** Your task **
Give the lines below, from the line containing "You are a GUI" through the line containing "Describe the element at coordinates (997, 100)", as a JSON list of strings with one string per line, including both end lines and leaving out blank lines.

[Saved entries]
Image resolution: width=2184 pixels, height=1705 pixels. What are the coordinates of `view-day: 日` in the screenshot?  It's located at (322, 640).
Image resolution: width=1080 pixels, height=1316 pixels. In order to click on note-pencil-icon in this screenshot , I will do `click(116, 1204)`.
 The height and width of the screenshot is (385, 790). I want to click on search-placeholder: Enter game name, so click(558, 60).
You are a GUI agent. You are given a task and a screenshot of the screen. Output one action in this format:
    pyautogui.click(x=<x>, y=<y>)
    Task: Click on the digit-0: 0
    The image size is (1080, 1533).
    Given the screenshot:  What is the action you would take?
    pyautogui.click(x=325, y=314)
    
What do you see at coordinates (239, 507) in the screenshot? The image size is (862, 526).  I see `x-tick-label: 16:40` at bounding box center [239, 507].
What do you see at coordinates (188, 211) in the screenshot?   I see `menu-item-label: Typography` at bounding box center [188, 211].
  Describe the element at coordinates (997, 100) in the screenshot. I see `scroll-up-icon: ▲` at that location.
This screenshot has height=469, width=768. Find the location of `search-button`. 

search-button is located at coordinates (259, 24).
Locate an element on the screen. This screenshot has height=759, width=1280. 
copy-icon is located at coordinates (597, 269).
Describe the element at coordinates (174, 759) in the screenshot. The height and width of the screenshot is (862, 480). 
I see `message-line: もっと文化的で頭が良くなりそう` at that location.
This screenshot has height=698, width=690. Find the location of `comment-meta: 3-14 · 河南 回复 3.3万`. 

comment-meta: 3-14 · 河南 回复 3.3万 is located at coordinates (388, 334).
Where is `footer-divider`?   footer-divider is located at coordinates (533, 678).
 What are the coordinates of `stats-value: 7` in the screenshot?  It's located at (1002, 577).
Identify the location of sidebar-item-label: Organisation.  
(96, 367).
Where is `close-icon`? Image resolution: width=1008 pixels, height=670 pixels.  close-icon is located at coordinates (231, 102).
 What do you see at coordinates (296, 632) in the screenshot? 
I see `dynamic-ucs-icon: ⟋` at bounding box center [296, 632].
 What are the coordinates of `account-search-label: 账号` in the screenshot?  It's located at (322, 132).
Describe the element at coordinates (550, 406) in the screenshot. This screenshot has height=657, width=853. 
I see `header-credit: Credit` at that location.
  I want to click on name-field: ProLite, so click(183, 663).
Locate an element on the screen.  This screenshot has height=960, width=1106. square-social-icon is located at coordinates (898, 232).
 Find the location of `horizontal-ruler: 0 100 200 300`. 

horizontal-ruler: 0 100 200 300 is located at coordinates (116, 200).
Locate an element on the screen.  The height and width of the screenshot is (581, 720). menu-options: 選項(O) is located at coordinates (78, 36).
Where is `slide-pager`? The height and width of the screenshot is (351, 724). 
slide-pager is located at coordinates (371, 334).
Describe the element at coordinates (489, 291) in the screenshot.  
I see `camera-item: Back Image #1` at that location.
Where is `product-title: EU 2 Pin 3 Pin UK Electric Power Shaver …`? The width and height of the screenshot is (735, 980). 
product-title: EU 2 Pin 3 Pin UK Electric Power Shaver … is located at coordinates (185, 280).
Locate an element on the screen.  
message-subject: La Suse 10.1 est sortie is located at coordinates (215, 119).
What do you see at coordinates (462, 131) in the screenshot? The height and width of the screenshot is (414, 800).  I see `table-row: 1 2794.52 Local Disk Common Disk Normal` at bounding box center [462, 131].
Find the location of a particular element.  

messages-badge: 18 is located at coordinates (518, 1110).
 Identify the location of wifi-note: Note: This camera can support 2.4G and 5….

** Answer to this task **
[
  "You are a GUI agent. You are given a task and a screenshot of the screen. Output one action in this format:",
  "    pyautogui.click(x=<x>, y=<y>)",
  "    Task: Click on the digit-0: 0",
  "    The image size is (1080, 1533).",
  "    Given the screenshot:  What is the action you would take?",
  "    pyautogui.click(x=325, y=314)",
  "What do you see at coordinates (239, 507) in the screenshot? The image size is (862, 526).  I see `x-tick-label: 16:40` at bounding box center [239, 507].",
  "What do you see at coordinates (188, 211) in the screenshot?   I see `menu-item-label: Typography` at bounding box center [188, 211].",
  "  Describe the element at coordinates (997, 100) in the screenshot. I see `scroll-up-icon: ▲` at that location."
]